“This bright reflected glory pictures life,” exclaimed Yermah, as the warm afternoon sun spanned the long flowing veil of the falls with a succession of rainbows.
“Tell us why,” asked Kerœcia, and with a gesture of silence awaited an answer.
The pink and pride of Tlamco was before them, but he was still too young a man to teach philosophy. He looked appealingly at Akaza.
“Tell them why this rainbow is like the upward spiral compared with humanity,” directed Akaza. Then he turned to the multitude and said:
“Hear my pupil with patience. It is not lawful for youth to speak esoterically.”
Yermah flushed with pleasure and answered readily:
“Love, as the negative, or feminine, ray of Biune Deity is content and ever seeks to enfold. Wisdom, as the positive, or masculine, ray, is restless, and always in pursuit. The feminine forces in nature strive to encircle the atom, while the masculine attempt to propel it in a straight line. From this dual action of spiritual potentialities is born the spiral—the symbol of eternal progression. Man’s will is electric, penetrating and disruptive. The will of woman is magnetic, attractive and formative. The two express the polar opposites of nature’s creative powers.”

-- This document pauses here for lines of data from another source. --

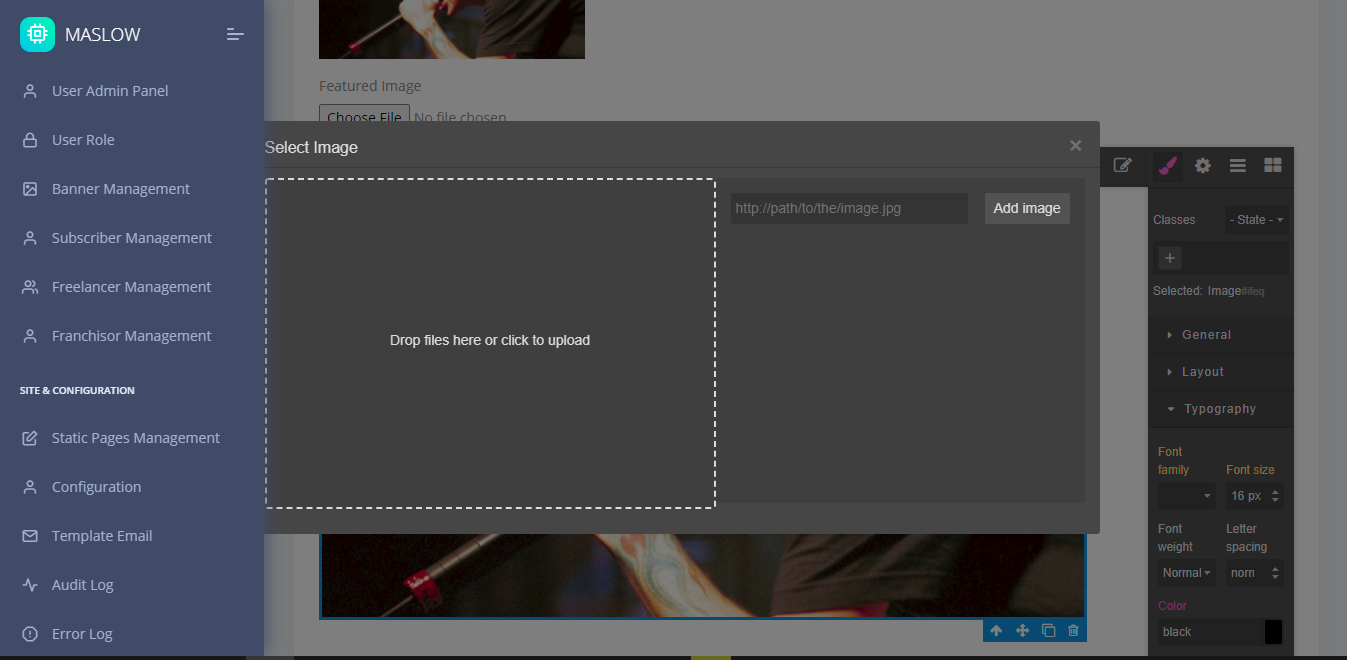Click the black color swatch
The width and height of the screenshot is (1347, 660).
click(x=1273, y=632)
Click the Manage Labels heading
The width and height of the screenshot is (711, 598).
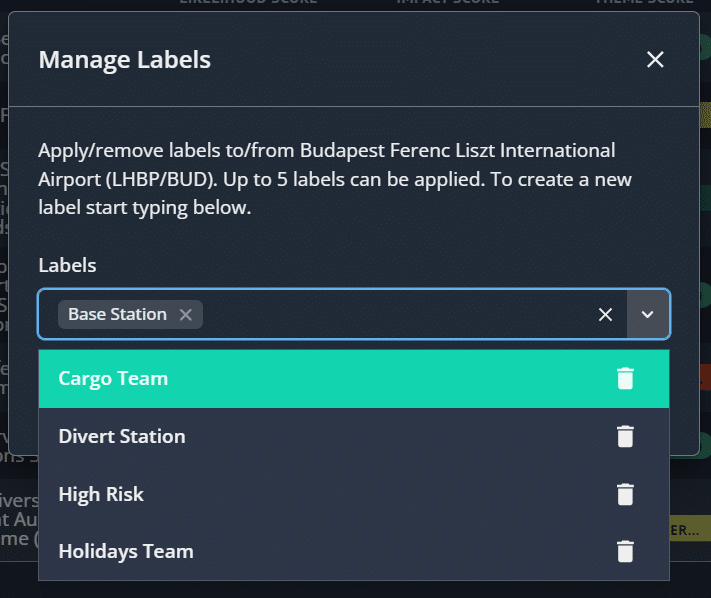[125, 59]
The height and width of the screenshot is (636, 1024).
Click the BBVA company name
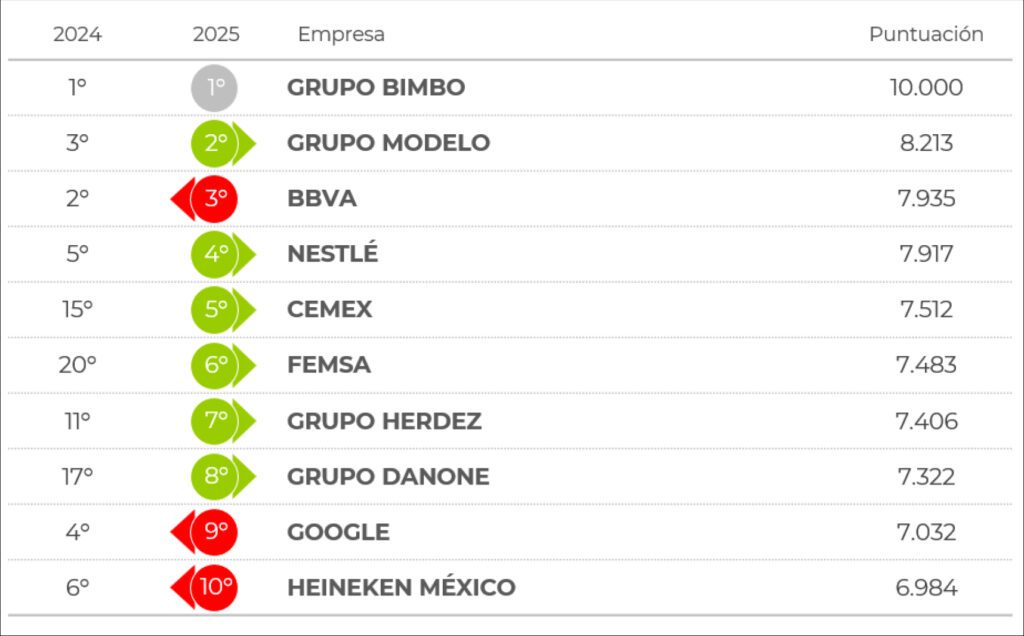322,199
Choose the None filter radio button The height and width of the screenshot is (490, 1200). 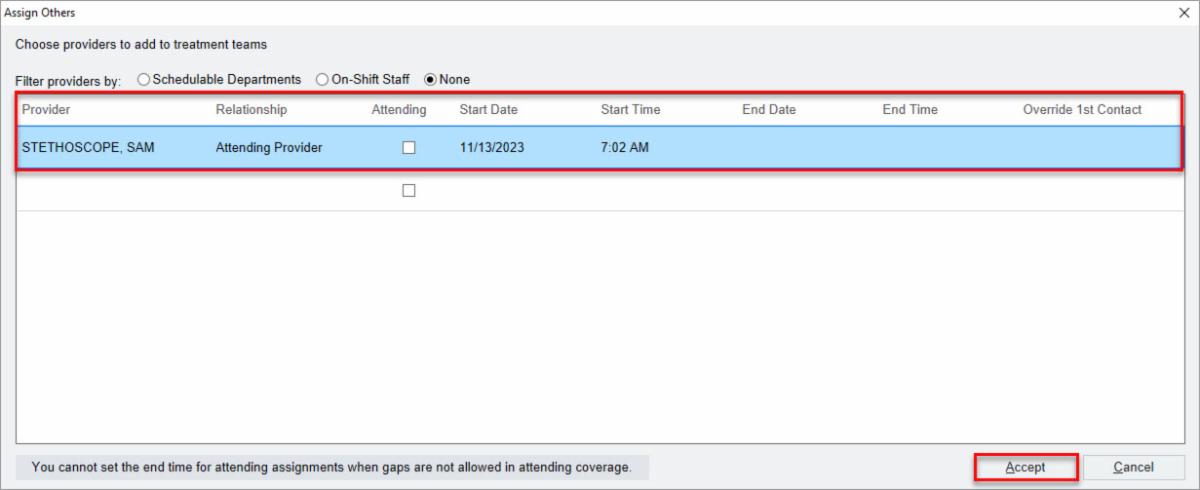click(x=431, y=79)
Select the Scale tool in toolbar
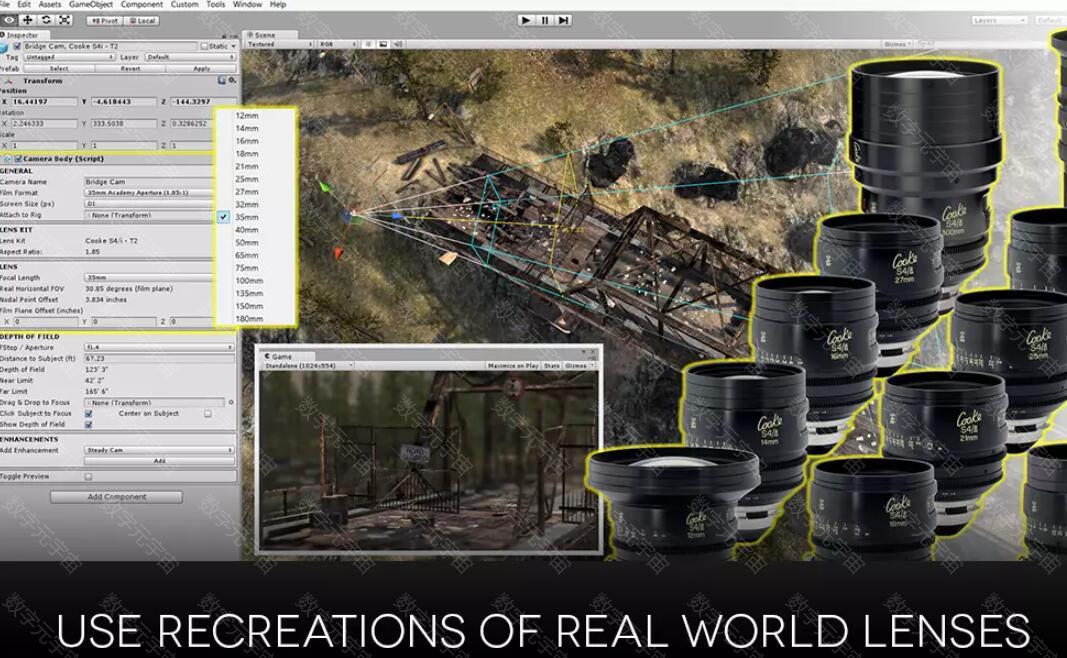 pyautogui.click(x=65, y=20)
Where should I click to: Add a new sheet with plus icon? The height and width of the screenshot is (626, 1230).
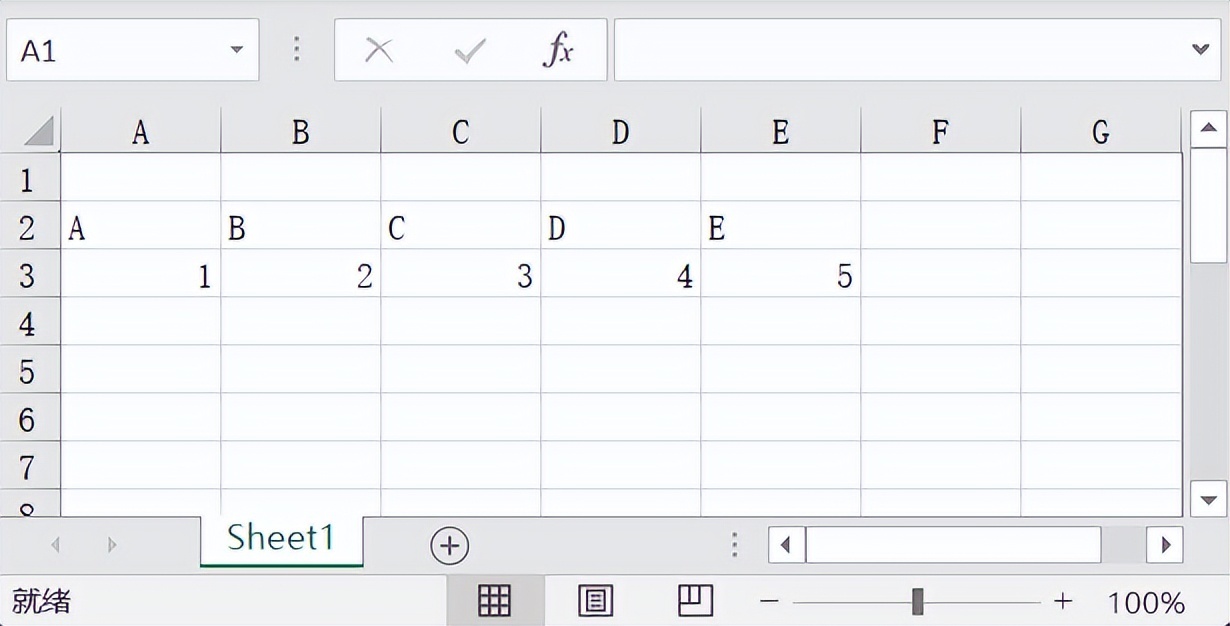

“The sun is the center,” continued the speaker, “and around him, like a group of obedient children, are the seven planets of the mystical chain. Each orb produces innumerable types of fauna and flora, corresponding to the action of its own peculiar grades of spiritual force. Each comprises a miniature world of its own. But each planet contains all the attributes of the other six.”
“We will engrave these sayings on plates of copper, write them on skins of animals, mold them on cylinders of clay, that they may instruct our tribesmen,” said the Monbas to each other in undertones.
“From the spinal column and the base of the brain issue streams of vitalizing power, causing individuals to attract or repel one another. These radiating magnets finally assume the form of spirals, which encircle the earth and penetrate to its very center, and then expand themselves, mist-like, into beautiful rainbows, such as we see here.”